### Task A
Render the stored items as a Markdown table with the columns "No." and "Line," starting at the line that contains "This screenshot has" and ending at the last line of the rows. Number each line, omit blank lines, and leave the pictures out.

### Text for analysis
↓

No arbitration and no Wait States are required because the DRAM array is capable of 3 million accesses per second -- enough to fully supply the needs of two CPU's. In hindsight it seems strange that the memory is faster. It's such a conspicuous contrast with modern PC's, whose CPU's are far faster than memory -- so much so that elaborate on-chip caches are the only way to avoid a horrific performance penalty!

Addresses for the video system are generated using a variation on the scheme made popular by Don Lancaster. This involves manipulating a CPU by disconnecting its data bus from RAM and sending it dummy op-codes -- essentially NOP's. In response the CPU produces an ascending sequence on its address bus, fulfilling a function like that of a DMA controller. For more detail please see the section, "Cheap Video and Lying To the Machine," here.

The data fetched can be output as a character-oriented display or in bit-mapped mode. In bit-mapped mode, each byte fetched from memory contains four adjacent bit fields. Each two-bit field corresponds to one pixel on screen. The two-bit value acts as a lookup, selecting one of four gray-scale values stored in a 74_670 register file used as a "palette" RAM. The DAC is a simple weighted resistor network. In character mode basic ASCII encoding applies when bit 7 of the character is clear. Two options are associated with bit 7 being set. Either reverse video appears (courtesy of an XOR gate, not shown), or else custom characters are selected which have been uploaded to the RAM portion of the Character Generator.

↑

### Task B
Write the next part of the passage on the computer's memory and video circuitry, beginning right after its final sentence.

Stored items
↓

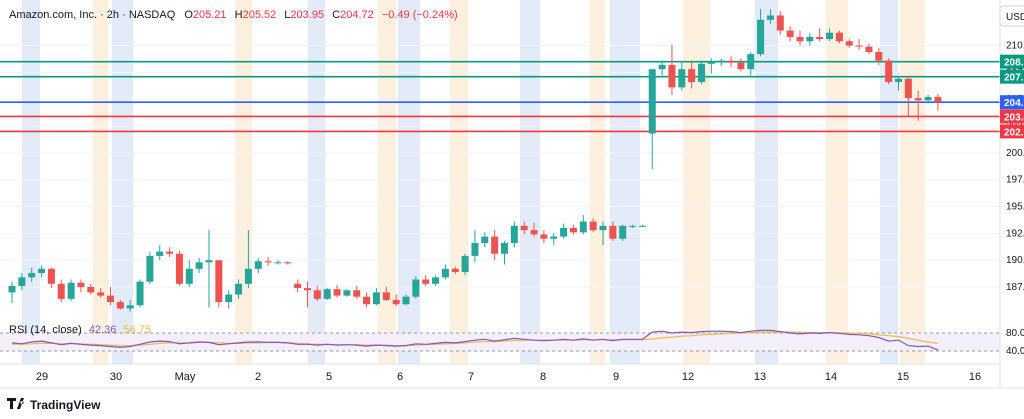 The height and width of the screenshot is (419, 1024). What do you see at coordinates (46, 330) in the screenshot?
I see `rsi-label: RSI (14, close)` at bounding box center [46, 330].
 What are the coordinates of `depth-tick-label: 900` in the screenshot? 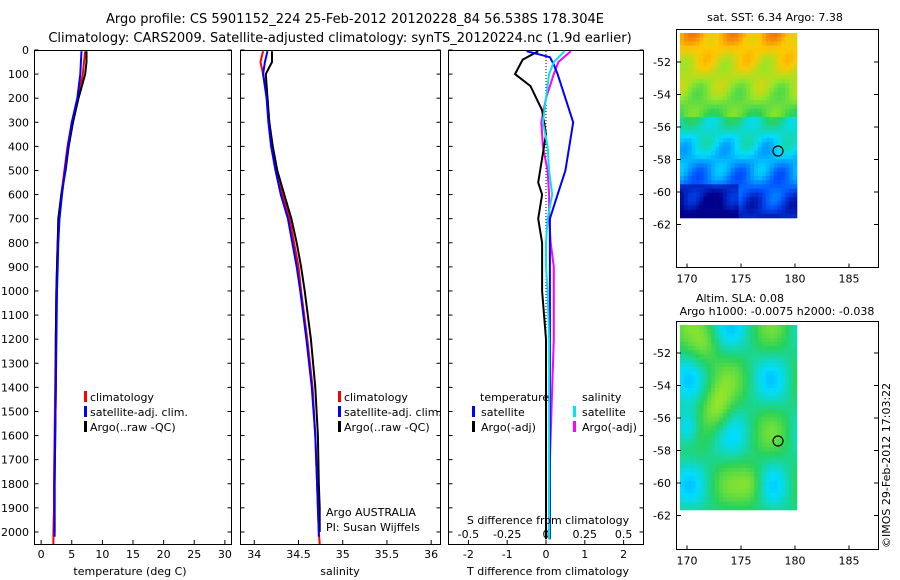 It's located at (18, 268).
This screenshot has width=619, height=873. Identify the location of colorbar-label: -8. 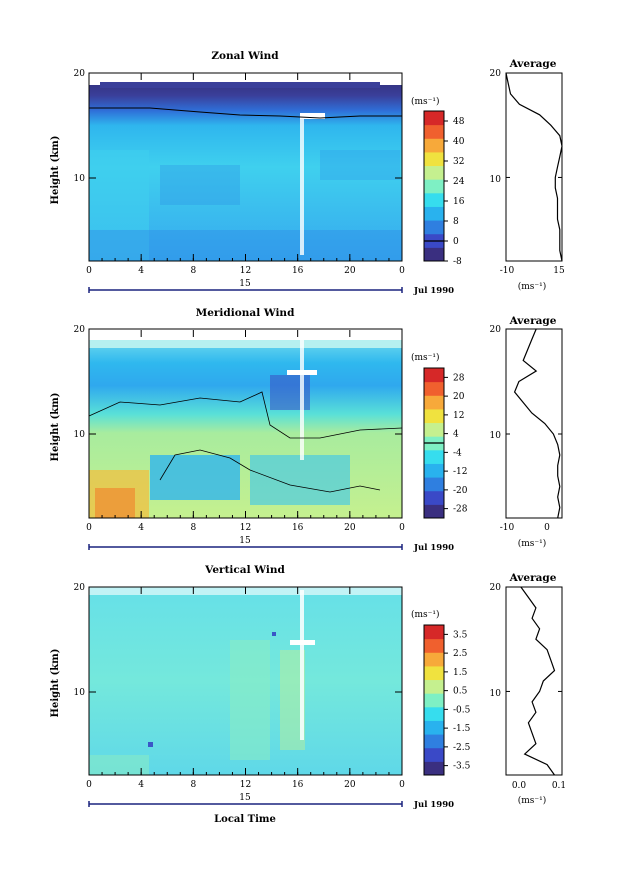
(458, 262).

↑

### Output A
| No. | Line |
|---|---|
| 1 | This screenshot has width=619, height=873. Identify the location of colorbar-label: -8.  |
| 2 | (458, 262). |

### Output B
Operating two processors from a single memory array involves some fancy footwork in regard to interrupt vectors. In order to provide vectors which are specific to each CPU, one CPU has the top portion of its address map slightly distorted. An XOR gate in address line A8 inverts that signal when the top 512 bytes of RAM are addressed. The effect is to exchange the 256-byte page at $FF00 with the page at $FE00, from one CPU's point of view. Each CPU thinks its vectors are fetched from page $FF00 but -- like the phantom DMA controller mentioned earlier -- it's all done with smoke and mirrors! :D

I'm pleased to dust off this project (literally) and present it to the anycpu.org forum. The unit itself may be somewhat the worse for wear -- I notice quite a few IC's have gotten "borrowed" over the years -- and my memory of the details is spotty, but I'll do my best to answer questions if there are any.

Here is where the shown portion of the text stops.